At Community Action, health and wellness is an important issue. We are dedicated to changing people’s lives and improving communities on all levels—from the macro to the micro. In the past, we’ve hosted community conversations, we offer resources, and educational tools in all areas of health and wellness, which is why we wanted to talk about the importance of a healthy diet this week.
At the beginning of the year, many of us make resolutions about exercise and diet, so we thought it was a perfect time to check in with our readers and discuss ways to keep these pledges for a healthier diet going all year round.
The truth is, most Americans are not getting the proper vitamins and nutrients from their diet, but the good news is there are easy, affordable ways to tweak your diet and make sure you’re getting the five essential nutrients in the meals you eat.
Potassium supports normal blood pressure and promotes kidney health and function. Potassium also supports nerve function and, most importantly, helps your muscles contract, which can help with longevity and keeping folks active. The good news you can find high levels of potassium in all kinds of common foods: bananas, potatoes, broccoli, oranges, raisins, apricots, and cantaloupe.
Calcium is a mineral that is vital for bone health and promotes bone density in folks. Calcium is found in: cheese, yogurt, milk, and many types of beans and peas. You can also get calcium-fortified food like orange juice.
Vitamin D helps the body absorb calcium, so it is also crucial in promoting bone health.
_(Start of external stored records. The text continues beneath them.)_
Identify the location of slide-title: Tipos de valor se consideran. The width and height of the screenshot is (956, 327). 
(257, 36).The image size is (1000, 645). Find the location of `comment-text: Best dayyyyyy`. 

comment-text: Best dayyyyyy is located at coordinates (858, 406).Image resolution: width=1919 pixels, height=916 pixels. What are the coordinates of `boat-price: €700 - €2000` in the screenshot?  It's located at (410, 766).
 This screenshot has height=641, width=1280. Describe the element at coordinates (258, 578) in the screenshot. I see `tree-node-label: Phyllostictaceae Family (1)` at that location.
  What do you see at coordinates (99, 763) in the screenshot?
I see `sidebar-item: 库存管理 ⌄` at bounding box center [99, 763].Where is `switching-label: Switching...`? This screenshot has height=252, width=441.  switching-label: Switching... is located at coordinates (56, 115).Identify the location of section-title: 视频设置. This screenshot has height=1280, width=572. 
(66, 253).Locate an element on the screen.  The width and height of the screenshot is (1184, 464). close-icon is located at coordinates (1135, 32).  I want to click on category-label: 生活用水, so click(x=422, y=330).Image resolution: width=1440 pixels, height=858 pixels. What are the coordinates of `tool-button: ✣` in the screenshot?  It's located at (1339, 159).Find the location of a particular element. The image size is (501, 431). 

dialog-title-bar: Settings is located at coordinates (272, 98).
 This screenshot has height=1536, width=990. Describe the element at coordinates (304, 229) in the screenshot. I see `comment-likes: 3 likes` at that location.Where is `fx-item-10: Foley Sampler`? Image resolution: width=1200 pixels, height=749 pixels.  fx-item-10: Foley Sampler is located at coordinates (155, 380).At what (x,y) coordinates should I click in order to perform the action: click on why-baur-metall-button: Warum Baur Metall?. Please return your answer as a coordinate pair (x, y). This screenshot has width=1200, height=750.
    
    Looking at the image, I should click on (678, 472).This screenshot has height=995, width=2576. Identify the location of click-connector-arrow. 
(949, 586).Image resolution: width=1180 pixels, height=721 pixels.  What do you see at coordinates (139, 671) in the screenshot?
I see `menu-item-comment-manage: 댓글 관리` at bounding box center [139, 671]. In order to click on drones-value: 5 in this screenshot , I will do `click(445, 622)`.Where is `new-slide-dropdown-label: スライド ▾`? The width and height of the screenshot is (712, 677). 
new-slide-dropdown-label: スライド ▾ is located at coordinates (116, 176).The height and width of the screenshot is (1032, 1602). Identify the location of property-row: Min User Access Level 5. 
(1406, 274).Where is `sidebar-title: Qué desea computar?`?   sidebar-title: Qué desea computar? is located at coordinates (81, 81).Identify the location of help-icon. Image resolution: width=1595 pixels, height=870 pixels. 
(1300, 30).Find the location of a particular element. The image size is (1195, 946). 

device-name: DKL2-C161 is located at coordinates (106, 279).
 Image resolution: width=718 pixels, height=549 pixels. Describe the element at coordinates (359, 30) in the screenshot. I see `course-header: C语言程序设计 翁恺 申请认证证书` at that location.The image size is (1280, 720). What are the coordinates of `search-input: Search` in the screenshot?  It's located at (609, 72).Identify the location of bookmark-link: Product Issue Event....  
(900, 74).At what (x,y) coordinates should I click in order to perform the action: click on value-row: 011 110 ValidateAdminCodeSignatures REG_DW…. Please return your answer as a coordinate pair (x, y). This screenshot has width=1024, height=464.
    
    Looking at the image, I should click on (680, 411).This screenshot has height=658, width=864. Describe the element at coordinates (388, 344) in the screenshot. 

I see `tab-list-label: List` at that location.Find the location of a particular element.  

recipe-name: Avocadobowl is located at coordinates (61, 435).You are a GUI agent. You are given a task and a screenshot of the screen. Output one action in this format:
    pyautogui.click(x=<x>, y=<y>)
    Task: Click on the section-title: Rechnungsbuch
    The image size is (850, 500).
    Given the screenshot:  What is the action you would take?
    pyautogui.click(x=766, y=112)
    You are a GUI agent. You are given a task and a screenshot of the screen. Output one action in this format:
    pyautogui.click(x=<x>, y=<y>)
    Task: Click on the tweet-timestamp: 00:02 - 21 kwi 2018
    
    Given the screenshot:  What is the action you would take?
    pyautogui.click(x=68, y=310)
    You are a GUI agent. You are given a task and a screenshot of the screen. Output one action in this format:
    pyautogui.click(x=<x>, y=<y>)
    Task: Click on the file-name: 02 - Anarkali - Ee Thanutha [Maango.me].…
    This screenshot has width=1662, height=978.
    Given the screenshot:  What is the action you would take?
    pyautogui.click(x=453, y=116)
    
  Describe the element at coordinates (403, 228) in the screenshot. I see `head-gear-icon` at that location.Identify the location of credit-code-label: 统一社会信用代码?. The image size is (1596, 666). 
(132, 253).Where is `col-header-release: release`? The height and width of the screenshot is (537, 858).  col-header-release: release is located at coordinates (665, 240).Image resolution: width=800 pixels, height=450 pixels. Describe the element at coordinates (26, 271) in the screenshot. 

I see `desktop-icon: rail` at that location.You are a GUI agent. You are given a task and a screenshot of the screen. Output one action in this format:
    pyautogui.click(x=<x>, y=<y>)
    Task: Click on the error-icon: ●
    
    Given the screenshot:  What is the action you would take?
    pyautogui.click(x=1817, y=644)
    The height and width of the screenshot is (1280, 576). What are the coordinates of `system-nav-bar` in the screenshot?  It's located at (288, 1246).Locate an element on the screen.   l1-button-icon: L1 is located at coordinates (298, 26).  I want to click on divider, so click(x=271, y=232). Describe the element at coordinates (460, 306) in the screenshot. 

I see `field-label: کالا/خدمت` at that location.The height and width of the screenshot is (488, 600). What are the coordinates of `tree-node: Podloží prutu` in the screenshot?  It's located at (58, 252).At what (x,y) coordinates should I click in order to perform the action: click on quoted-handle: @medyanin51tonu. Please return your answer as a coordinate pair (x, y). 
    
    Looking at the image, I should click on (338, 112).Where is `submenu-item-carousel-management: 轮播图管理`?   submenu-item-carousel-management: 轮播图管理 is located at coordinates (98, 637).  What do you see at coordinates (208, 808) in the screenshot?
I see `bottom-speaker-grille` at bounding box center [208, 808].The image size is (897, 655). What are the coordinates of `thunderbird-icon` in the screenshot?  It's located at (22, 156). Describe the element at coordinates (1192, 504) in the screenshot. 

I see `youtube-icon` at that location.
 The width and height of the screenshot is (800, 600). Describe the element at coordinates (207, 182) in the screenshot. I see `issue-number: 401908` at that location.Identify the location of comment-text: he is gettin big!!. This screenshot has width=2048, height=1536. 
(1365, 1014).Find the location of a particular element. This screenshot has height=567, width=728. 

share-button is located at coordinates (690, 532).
The body naturally produces vitamin D from sunlight exposure, which is why it’s so important in Minnesota during the winter months to make up for a lack of sunlight with Vitamin D-rich food such as: fortified breakfast cereals, fortified yogurt and milk, eggs, and fatty fish, such as salmon, tuna and mackerel.
Magnesium is an often-overlooked nutrient, but this mineral aids muscle and nerve function, as well as helps regulate blood sugar levels and blood pressure. Lack of magnesium in your diet can lead to a deficiency. Folks can find magnesium in nuts and seeds, whole grains, leafy vegetable (such as spinach), and legumes.
Iron is a mineral that helps support muscle metabolism and health connective tissue. Iron is also critical in the production of hemoglobin in your blood, which is the protein that carries oxygen from your lungs to the rest of your body. Some great sources of Iron include: red meat, turkey, chicken, and oysters. For those who have a vegetarian diet, you can find Iron in: broccoli, tofu, spinach, beans and peas, dried fruits, as well as enriched bread and pastas.